Food manufacturing also arguably provides inferior foods that may be behind a wide range of diet-related diseases. The ingredients that go into industrially manufactured foods are often mass produced as well. Animals are fed intensively in feedlots and are administered antibiotics to help them survive the pathogens that thrive in these cramped environments. Vegetables and grains are mass produced on land that is treated with chemical fertilizers that provide basic soil nutrients but lack the extraordinary nutritional complexity of topsoil built painstakingly from organic matter.

Many of the ingredients that are added to processed foods to render them shelf stable can have negative health effects when consumed over time.

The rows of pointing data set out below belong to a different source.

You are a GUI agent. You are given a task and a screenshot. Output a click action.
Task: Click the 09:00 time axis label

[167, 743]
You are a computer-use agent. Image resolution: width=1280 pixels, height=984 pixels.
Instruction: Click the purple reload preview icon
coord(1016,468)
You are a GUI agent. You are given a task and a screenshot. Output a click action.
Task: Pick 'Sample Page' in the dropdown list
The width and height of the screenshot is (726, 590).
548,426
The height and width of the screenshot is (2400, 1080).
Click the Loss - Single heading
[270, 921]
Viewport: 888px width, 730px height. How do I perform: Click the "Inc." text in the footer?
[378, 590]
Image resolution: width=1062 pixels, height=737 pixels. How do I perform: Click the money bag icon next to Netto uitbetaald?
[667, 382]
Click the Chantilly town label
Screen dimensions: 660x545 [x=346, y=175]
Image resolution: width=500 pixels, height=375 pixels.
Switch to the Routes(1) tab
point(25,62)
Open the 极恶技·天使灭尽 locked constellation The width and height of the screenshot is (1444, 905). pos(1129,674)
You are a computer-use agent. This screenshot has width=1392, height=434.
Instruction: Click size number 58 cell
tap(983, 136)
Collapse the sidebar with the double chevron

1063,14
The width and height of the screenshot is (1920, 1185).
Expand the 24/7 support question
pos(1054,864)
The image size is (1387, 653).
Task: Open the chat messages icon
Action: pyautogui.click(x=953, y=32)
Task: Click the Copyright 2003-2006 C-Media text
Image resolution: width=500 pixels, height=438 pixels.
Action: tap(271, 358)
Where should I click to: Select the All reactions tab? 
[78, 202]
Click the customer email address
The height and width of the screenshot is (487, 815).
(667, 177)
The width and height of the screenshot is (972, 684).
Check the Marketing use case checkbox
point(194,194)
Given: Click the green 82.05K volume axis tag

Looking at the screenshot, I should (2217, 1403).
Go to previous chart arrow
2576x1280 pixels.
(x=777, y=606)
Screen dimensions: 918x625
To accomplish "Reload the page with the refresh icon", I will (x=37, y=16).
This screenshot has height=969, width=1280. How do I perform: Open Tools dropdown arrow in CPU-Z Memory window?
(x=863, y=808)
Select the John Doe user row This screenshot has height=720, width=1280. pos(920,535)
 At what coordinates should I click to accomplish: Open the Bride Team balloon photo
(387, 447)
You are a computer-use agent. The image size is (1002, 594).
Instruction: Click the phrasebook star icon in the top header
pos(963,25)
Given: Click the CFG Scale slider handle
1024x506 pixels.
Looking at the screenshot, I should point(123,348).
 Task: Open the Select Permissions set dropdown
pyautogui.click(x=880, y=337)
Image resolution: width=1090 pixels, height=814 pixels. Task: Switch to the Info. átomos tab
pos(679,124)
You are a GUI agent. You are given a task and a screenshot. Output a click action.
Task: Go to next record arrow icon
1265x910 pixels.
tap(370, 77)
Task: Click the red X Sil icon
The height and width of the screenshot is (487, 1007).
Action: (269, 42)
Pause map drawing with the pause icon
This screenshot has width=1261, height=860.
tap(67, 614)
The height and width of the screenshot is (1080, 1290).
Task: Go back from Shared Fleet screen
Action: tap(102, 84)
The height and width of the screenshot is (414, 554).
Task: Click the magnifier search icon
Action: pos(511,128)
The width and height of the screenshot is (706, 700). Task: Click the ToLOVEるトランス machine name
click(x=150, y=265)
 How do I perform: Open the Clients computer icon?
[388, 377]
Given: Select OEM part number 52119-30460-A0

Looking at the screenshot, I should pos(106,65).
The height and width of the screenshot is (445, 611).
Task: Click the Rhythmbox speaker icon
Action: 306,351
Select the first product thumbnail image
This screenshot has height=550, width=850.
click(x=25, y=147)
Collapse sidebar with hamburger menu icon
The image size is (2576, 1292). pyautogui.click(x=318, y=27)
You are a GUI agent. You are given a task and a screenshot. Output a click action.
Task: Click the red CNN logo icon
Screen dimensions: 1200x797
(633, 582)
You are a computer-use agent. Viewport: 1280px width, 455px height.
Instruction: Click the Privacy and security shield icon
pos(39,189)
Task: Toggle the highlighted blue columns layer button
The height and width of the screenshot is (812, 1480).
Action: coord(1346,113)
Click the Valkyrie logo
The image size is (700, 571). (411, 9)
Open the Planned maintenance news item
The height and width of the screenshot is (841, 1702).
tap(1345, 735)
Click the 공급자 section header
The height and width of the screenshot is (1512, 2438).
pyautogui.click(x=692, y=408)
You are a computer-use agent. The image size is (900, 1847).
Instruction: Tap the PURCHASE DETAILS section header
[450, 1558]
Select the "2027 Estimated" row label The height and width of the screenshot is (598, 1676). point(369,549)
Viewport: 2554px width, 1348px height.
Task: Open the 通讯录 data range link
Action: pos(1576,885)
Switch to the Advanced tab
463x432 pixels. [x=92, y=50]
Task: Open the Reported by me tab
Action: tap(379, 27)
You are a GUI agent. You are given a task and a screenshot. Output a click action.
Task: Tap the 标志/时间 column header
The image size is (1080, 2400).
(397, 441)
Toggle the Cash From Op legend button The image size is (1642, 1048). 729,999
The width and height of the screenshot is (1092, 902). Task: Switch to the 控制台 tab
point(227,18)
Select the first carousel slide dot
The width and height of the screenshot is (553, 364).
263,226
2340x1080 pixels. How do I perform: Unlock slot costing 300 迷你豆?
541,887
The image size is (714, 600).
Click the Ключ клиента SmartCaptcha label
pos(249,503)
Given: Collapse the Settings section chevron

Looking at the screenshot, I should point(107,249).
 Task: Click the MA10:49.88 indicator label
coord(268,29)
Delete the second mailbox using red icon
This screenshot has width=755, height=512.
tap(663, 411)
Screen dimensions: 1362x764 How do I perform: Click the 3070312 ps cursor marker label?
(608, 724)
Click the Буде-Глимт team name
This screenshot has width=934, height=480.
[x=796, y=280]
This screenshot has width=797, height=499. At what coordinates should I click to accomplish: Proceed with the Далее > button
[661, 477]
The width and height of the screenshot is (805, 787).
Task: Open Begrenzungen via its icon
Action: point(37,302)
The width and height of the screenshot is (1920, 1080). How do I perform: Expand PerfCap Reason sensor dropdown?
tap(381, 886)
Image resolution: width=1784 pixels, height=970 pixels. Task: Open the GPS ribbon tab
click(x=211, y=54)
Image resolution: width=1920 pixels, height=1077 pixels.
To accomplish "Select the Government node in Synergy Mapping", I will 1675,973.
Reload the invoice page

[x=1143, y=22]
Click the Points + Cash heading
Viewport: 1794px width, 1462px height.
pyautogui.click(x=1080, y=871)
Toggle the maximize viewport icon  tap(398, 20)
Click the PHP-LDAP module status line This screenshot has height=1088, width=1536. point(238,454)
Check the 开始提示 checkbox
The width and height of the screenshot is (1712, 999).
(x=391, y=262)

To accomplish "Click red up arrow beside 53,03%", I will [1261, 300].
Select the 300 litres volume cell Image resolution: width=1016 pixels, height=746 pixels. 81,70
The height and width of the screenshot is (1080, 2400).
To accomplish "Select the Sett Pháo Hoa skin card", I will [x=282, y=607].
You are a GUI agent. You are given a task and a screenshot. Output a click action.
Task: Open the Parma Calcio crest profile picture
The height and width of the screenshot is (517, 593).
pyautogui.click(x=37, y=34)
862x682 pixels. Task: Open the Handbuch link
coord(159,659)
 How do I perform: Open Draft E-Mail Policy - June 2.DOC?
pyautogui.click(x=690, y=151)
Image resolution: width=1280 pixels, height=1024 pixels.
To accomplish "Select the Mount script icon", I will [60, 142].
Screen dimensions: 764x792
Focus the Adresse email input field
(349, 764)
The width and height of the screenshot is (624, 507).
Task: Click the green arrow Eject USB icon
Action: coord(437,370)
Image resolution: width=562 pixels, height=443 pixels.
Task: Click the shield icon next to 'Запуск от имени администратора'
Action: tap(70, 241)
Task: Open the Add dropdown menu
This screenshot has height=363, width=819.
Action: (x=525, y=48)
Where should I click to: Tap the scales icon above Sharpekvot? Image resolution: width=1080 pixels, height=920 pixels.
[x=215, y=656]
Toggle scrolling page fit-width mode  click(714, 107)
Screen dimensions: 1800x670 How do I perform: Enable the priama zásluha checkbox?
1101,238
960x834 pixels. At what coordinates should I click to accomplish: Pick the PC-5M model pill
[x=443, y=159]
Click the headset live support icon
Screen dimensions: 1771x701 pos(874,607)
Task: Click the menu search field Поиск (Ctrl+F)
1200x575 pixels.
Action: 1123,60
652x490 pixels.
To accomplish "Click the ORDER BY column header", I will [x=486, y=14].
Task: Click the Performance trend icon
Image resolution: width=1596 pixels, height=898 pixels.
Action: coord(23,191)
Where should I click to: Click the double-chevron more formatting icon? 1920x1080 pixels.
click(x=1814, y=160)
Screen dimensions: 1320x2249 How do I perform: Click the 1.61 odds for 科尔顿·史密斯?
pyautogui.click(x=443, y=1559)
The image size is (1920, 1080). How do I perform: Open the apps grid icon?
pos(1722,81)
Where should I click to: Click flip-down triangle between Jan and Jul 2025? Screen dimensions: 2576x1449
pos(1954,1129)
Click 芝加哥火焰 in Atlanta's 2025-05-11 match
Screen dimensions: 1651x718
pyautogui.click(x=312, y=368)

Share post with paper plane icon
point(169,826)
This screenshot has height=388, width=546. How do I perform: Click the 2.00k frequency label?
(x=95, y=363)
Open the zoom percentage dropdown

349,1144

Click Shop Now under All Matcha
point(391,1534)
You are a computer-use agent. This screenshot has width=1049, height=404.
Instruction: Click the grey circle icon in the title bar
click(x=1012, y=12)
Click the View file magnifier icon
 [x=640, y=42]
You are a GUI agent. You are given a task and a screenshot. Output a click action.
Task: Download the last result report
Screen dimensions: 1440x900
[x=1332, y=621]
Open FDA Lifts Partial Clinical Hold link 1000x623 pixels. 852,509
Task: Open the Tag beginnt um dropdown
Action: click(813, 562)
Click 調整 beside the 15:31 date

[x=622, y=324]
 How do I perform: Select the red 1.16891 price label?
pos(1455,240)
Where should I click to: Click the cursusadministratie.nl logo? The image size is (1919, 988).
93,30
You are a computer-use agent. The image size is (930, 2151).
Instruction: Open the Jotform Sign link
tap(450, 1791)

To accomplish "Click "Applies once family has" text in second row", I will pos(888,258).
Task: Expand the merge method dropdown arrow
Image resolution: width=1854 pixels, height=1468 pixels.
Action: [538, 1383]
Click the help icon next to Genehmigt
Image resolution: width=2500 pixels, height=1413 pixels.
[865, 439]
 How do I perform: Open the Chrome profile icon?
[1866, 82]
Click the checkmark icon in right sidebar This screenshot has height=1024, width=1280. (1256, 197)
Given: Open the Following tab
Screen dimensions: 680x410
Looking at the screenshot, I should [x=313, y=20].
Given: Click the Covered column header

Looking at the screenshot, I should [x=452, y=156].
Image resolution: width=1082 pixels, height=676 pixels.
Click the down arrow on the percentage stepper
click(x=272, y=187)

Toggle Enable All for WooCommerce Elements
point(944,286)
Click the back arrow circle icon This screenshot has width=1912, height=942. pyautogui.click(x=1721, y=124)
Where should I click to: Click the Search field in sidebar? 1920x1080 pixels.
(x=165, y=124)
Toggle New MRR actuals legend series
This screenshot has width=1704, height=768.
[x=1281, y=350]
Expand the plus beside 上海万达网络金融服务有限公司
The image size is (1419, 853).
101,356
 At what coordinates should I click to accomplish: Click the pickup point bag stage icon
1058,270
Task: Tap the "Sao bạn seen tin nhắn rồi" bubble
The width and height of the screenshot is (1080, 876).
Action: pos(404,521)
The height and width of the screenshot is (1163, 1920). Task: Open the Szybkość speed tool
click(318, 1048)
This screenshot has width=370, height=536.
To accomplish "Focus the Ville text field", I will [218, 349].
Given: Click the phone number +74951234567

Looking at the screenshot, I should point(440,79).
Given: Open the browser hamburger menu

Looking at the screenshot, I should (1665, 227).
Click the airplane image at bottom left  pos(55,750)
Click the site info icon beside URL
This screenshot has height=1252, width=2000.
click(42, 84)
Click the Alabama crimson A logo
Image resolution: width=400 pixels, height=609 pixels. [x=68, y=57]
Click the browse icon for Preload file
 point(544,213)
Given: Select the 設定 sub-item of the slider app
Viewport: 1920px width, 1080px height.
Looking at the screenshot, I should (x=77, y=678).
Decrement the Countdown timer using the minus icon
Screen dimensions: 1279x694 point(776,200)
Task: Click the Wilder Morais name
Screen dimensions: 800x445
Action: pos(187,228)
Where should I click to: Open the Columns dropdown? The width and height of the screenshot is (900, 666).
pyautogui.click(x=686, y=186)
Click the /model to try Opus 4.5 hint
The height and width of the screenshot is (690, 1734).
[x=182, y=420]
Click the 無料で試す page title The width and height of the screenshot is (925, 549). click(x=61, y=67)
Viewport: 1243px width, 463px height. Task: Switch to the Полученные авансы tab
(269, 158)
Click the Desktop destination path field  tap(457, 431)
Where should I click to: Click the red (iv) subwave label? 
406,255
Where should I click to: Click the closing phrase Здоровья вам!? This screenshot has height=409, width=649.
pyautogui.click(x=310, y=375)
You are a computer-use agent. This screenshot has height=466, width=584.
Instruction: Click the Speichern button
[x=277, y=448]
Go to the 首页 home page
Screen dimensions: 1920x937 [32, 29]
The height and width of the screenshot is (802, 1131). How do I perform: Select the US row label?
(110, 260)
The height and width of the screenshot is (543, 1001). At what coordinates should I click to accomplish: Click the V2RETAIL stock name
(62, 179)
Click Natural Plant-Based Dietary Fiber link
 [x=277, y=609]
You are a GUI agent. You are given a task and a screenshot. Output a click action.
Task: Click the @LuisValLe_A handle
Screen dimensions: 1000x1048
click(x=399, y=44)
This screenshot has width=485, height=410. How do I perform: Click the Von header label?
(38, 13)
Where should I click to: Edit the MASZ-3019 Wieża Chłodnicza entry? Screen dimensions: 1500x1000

Excessive consumption of salt, sugar and chemical preservatives can contribute to incidences of conditions and diseases such as high blood pressure, type two diabetes and even cancer. In addition, many processed foods are developed to satisfy cravings so effectively that they lead to overeating and eventually high rates of obesity.

Leveraging Advantages, Mitigating Disadvantages

Food manufacturing isn't negative in its own right. In fact, it has made it possible for a growing population to live on a planet with limited resources. The disadvantages of food manufacturing don't necessarily stem from the fact that food is being processed but rather from some practices and policies that prioritize profit and convenience over health.

Consumers have the capacity to make thoughtful, informed choices about the processed foods they purchase and consume, and manufacturers are equally capable of designing healthier and more sustainable offerings.